== Data under study ==
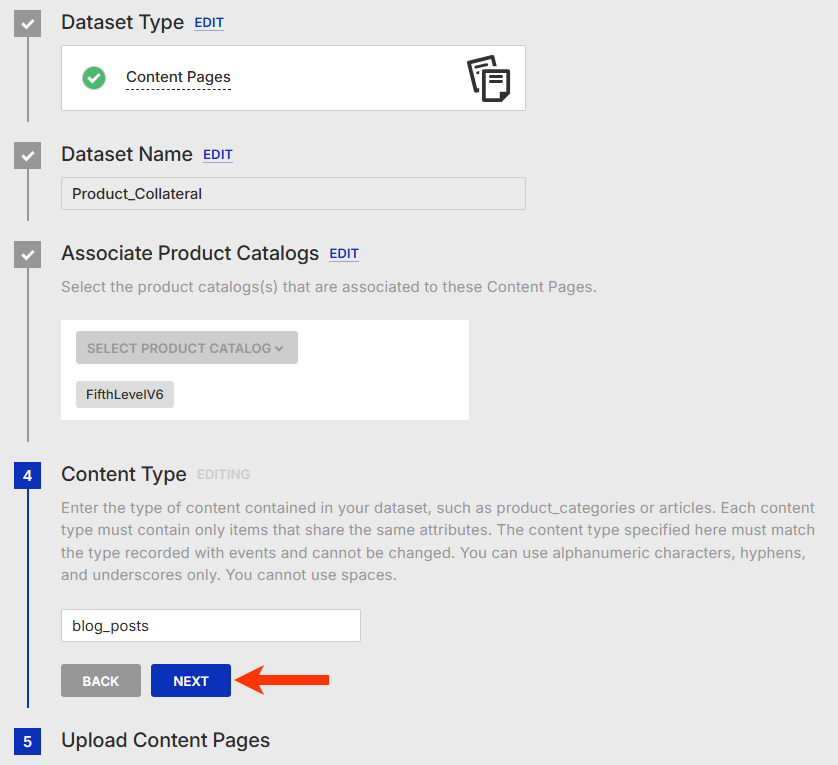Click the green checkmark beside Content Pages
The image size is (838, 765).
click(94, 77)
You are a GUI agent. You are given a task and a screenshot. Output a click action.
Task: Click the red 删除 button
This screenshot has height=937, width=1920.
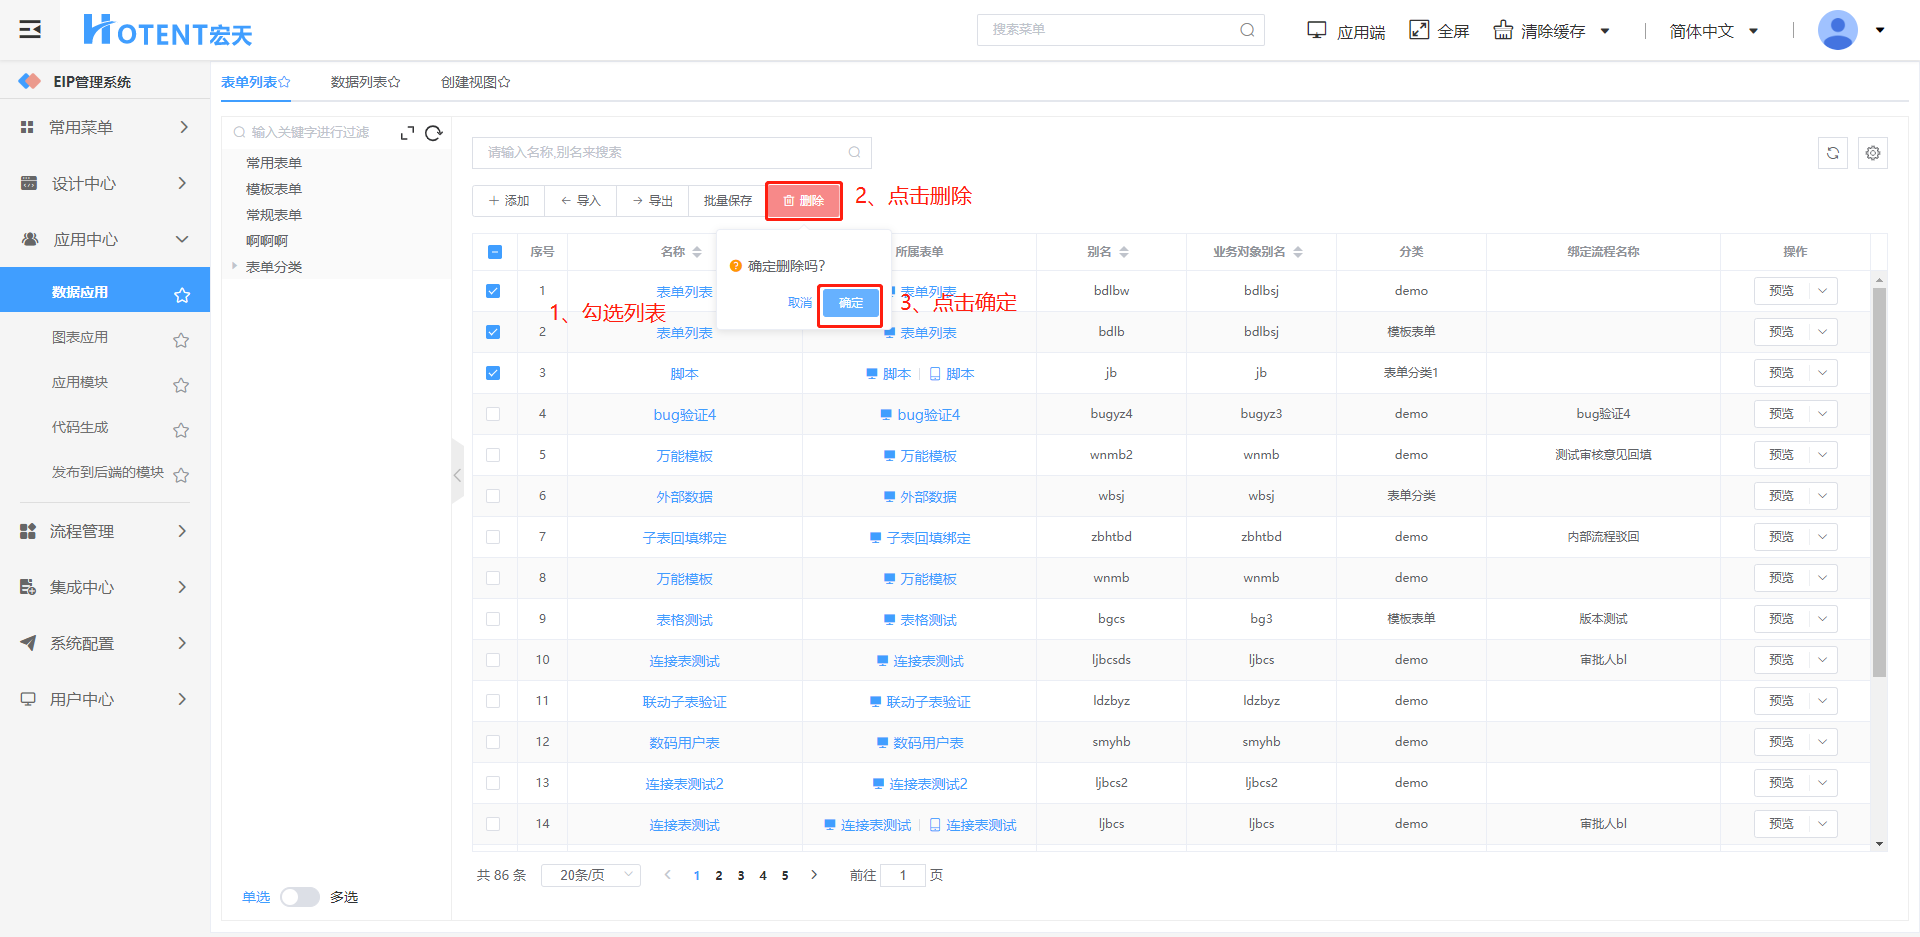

== Exercise requirements ==
Without the pictures, reproduce each line from the one containing "You are a GUI" through the last line of the material above, both of those lines included.

== Solution ==
You are a GUI agent. You are given a task and a screenshot. Output a click action.
Task: Click the red 删除 button
This screenshot has height=937, width=1920.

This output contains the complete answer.